[Ovirt-devel] OVirt public API

Michael DeHaan mdehaan at redhat.com
Wed Jul 16 20:09:49 UTC 2008


Michael DeHaan wrote:
> David Lutterkort wrote:
>> Here is my current thinking around a public API for OVirt. The basic
>> idea is that that API will expose all operations that are available
>> through the WUI, with small adaptations to the fact that it's an API,
>> and not an interactive interface.
>>
>> In particular, the API will (eventually) support the following:
>>
>>   * Lifecycle control for virtual machines
>>     (start/stop/suspend/resume/migrate)
>>
>>   * Management of the various pools, i.e. host, storage and VM pools
>>
>>   * Querying of information about the above; I'd explicitly exclude
>>     performance data from this 'information' - I think that should be
>>     communicated by different means (e.g., collectd)
>>
>> Architecturally, the API will be a remote API over HTTP, using a RESTful
>> style; in a nutshell, that means that clients make calls through HTTP
>> requests, with arguments and results suitably encoded - for GET
>> requests, that simply means ordinary request params, for POST, it's TBD
>> which possible ways to serialize data is preferrable. Obvious candidates
>> are XML, YAML, and JSON; right now, I am leaning towards
>> XML. Stylistically, REST uses URL's to represent objects (or 'nouns')
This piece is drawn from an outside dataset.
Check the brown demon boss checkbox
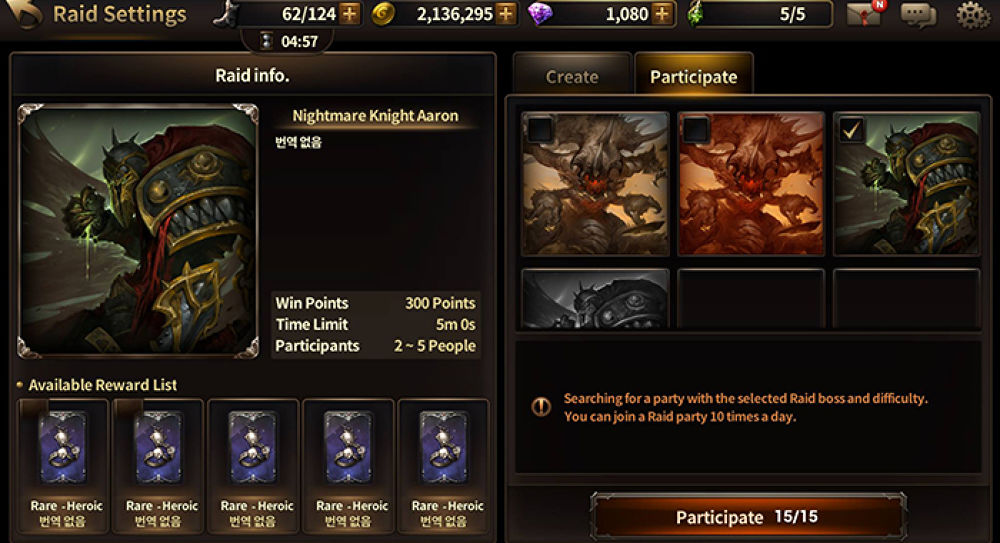The width and height of the screenshot is (1000, 543). pyautogui.click(x=540, y=130)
>> and different HTTP methods to retrieve and/or change those objects
>> ('verbs') You can think of the HTTP methods GET, POST, PUT, DELETE as
>> analogous to the SQL actions select, insert, update, and delete,
>> respectively. Or the show/create/update/delete methods in Rails
>> controllers.
>>
>> Besides being lightweight, a RESTful API is also very attractive because
>> of the support for it in Rails 2 (ActionController::Resources on the
>> server side, and ActiveResource for clients) That support takes away a
>> lot of the headaches around serialization of objects, routing etc.
>>   
>
> I would make an argument for XMLRPC/SSL based on that a lot of our 
> management applications already have XMLRPC API's (such as 
> Spacewalk/Cobbler/etc), and that serialization and more remote faults 
> are supported.   Having an app have to speak to multiple API types if 
> of course going to be a reality.
>
> That being said, REST is definitely workable, and as long as there is 
> an API, I think most people will be reasonably happy.
>
> Basically with XMLRPC you don't have to write any wrapper code around 
> the API caller and it just works as if it were a local API, which is  
> nice
>
I should add, embedding XML in an XMLRPC request as a string sounds 
weird, but does work.   The main benefit is not the format, which is not 
perfect, just that there are a lot of nice libraries that make XMLRPC 
behave as if it were a local API/module, doing the usual 
getattr()/method_missing magic and so forth.